Background The Serious Illness Care Program (SICP) increases documentation about patients’ values and priorities. We explored, (1) associations between the quantity/type of elements documented after SICP conversations with patient characteristics and ‘Goals of Care’ orders and (2) aspects of documentation that different specialties find useful.

Methods (1) Retrospective chart review analysed conversations documented on a standardized ‘Tracking Record’ (TR) after SICP implementation in an internal medicine teaching unit of a tertiary hospital in Calgary, Alberta, Canada. Alberta’s ‘Goals of Care Designations’ (GCD) physician orders communicate the general focus of a patient’s care, specific interventions, and preferred care locations. Univariate and multivariate generalized linear models were used to analyze associations between frequency of elements/domains documented (using a validated SICP codebook) and patient characteristics (age, gender, frailty, language spoken) and their GCD. (2) A qualitative, Interpretive Description study used clinical vignettes and TRs with varying amounts of SICP conversation detail documented. Individual interviews explored physician perceptions of documentation utility, with sampling stratified by physicians in emergency, internal medicine, hospital, and critical care. Transcripts were analyzed line-by-line and grouped by specialty.

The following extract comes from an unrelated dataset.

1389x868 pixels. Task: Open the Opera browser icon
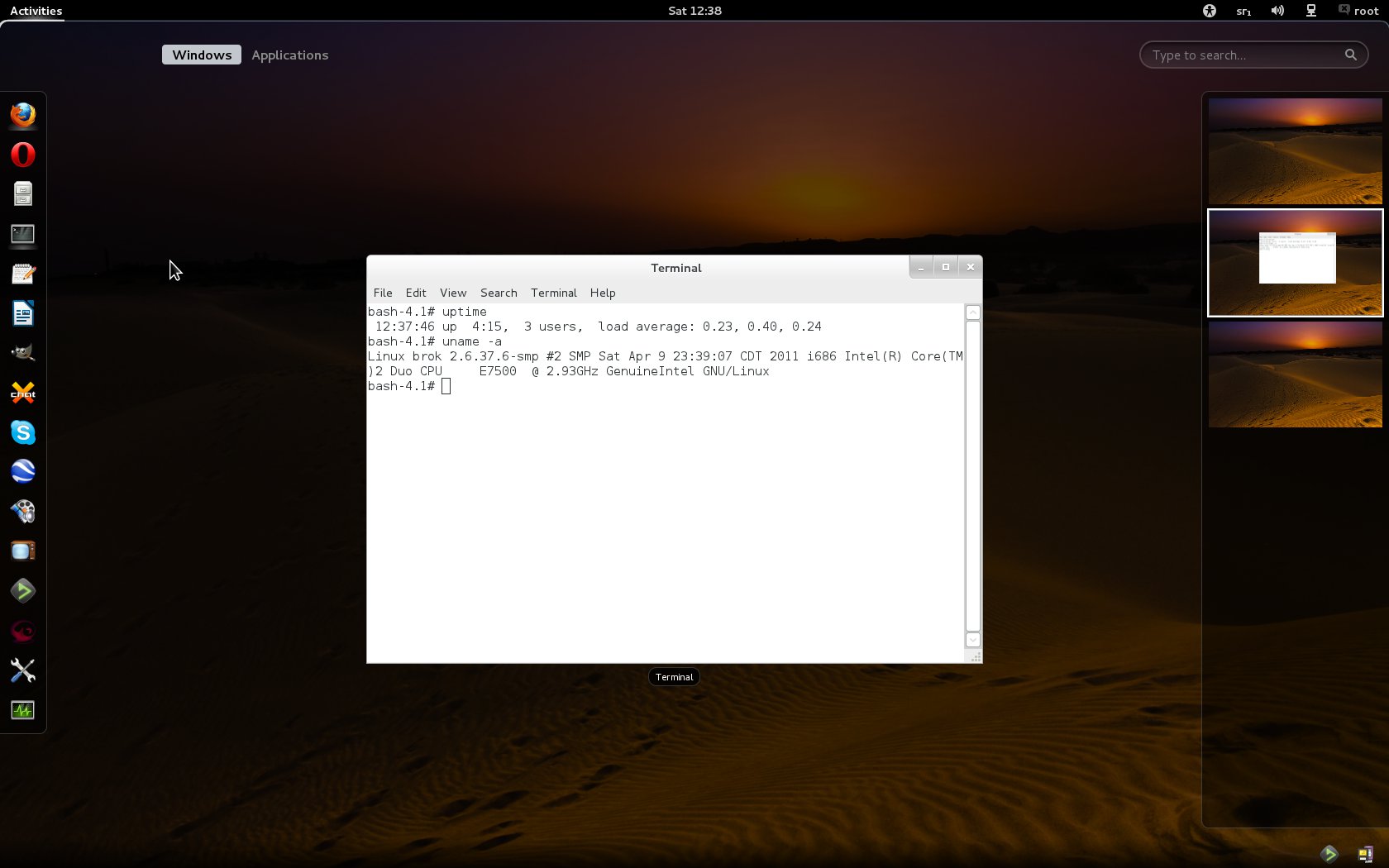pos(23,155)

Results Of 175 documented SICP conversations, more elements were recorded for patients with a non-resuscitative GCD (‘Medical’: 2.42; 0.47–1.51; ‘Comfort’: 1.06; 0.42–0.24), except in the Goals/Values domain and fewer goals/values were documented for patients who did not understand/speak English (0.89; IQR: 0.14–1.63). In emerging qualitative themes physicians find useful details of the medical context, patients’ own values, and families’ understanding and dynamics and identified a ‘sweet spot’ for length of content.

Conclusion The type and amount of content documented after SICP conversations is associated with a patient’s GCD. Physicians value conversation documentation as a starting point for new clinical encounters. The study yielded recommendations about the TR template revisions and raises questions about the equity of SICP conversations with non-English speakers.

Statistics from Altmetric.com

Request Permissions

If you wish to reuse any or all of this article please use the link below which will take you to the Copyright Clearance Center’s RightsLink service. You will be able to get a quick price and instant permission to reuse the content in many different ways.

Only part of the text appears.